5. The musician can't remember the tune without the words.

It is known that many years ago (about 400) the common instruments used were the pipe and tabor. It is actually quite a skilful thing to be able to play a 3 or 4-holed pipe while banging a drum rhythmically.

Instruments more commonly found in the Morris band now are fiddles, concertinas, melodeons and accordions - the more flourishing the morris side then the bigger the band. Many cotswold sides stick to the tradition of one musician - big bands are only common in North West and Border.

Most dances are split up into figures and choruses and it is the chorus that distinguishes one dance from another (which is why it is sometimes referred to as the distinctive figure).
For any particular tradition the stepping is usually the same throughout all dances - the one two three hops or whatever, and the figures are usually the same. Indeed a dancer can often identify the tradition by watching the stepping and figures (and will probably guess the name of the dance from the tune).
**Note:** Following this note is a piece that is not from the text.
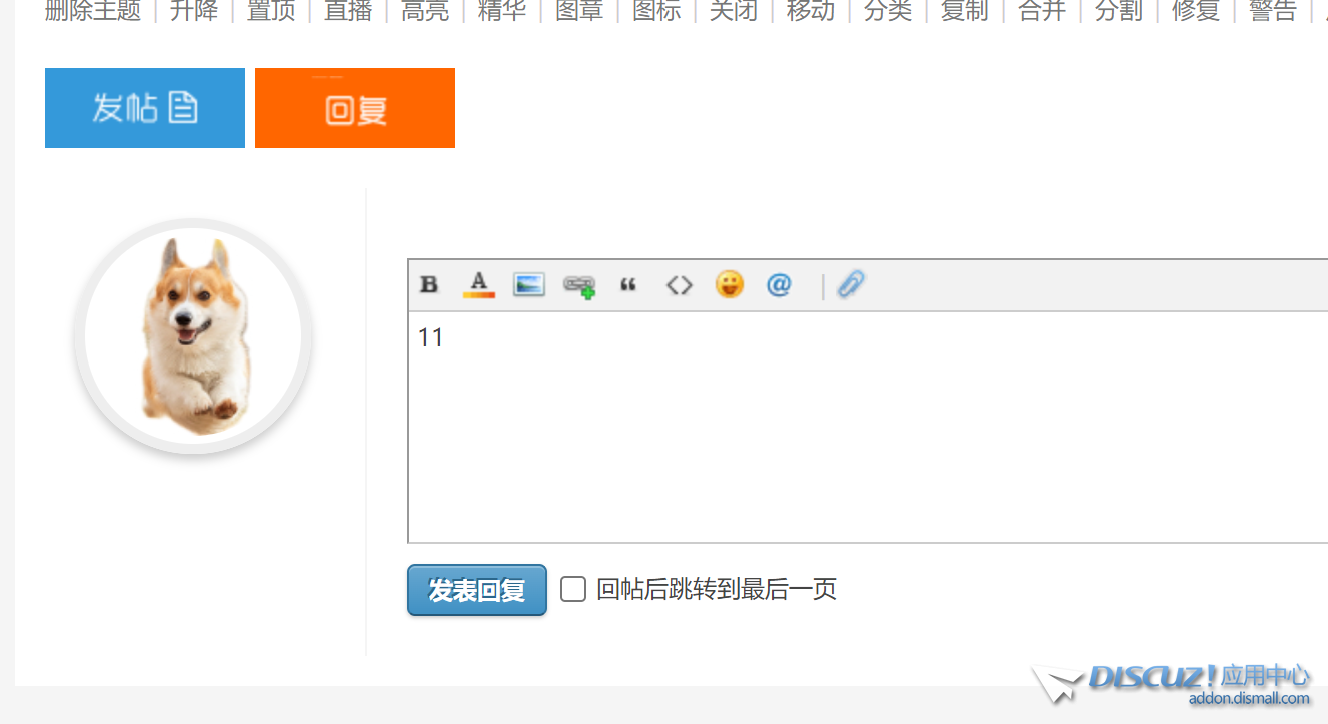Click the orange 回复 button
This screenshot has width=1328, height=724.
point(354,107)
Figures may be Foot up, half gypsy (forward and back), gypsy (cross to partner's position and continue back into place), back to back (country dance "dosy doe"), hands round, whole hey (figure eight) - also half heys and various other figures according to tradition.

You will usually hear someone calling out the figures - the figures are usually danced in the same order, but they are called just the same (and sometimes called in wrong order following some sudden brain storm, mental block or deliberate ploy to make sure the dancers are awake)
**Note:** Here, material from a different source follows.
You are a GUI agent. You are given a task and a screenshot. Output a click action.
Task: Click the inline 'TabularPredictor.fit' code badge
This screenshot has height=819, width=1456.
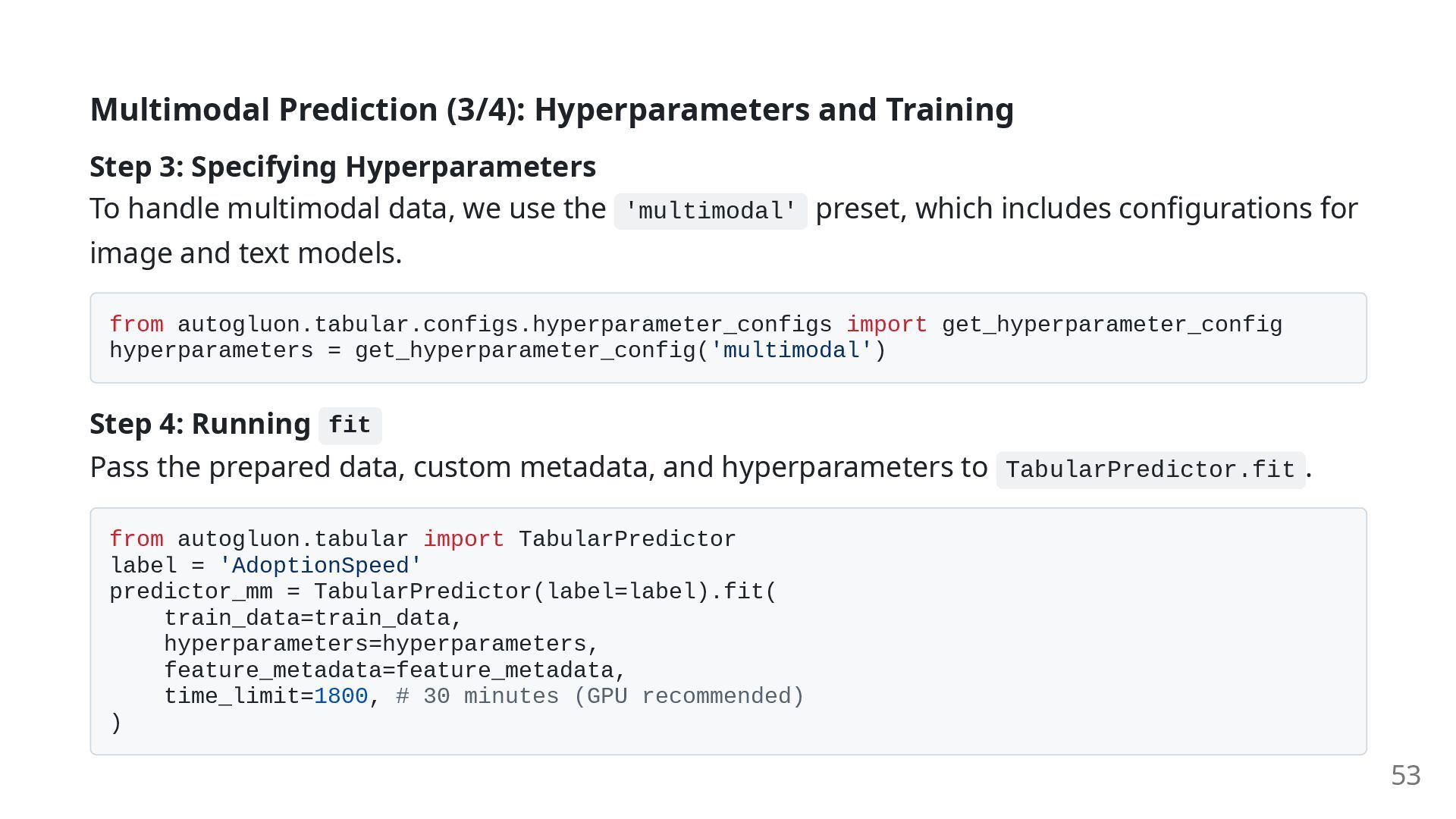tap(1150, 469)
Different Morris teams will often adopt a style of their own, and this is not to say that they are doing it wrong, or even that this is the definitive correct way to do it. It is, in some cases a matter of interpretation. Not every aspect of every Morris dance has been documented.

You will usually see the morris danced as set dances, but from time to time the stepping and distinctive elements of a tradition are put together (plus a chorus) for a single dancer to perform a solo jig.

Finally, an account off the Internet - "what we really know about Morris dancing".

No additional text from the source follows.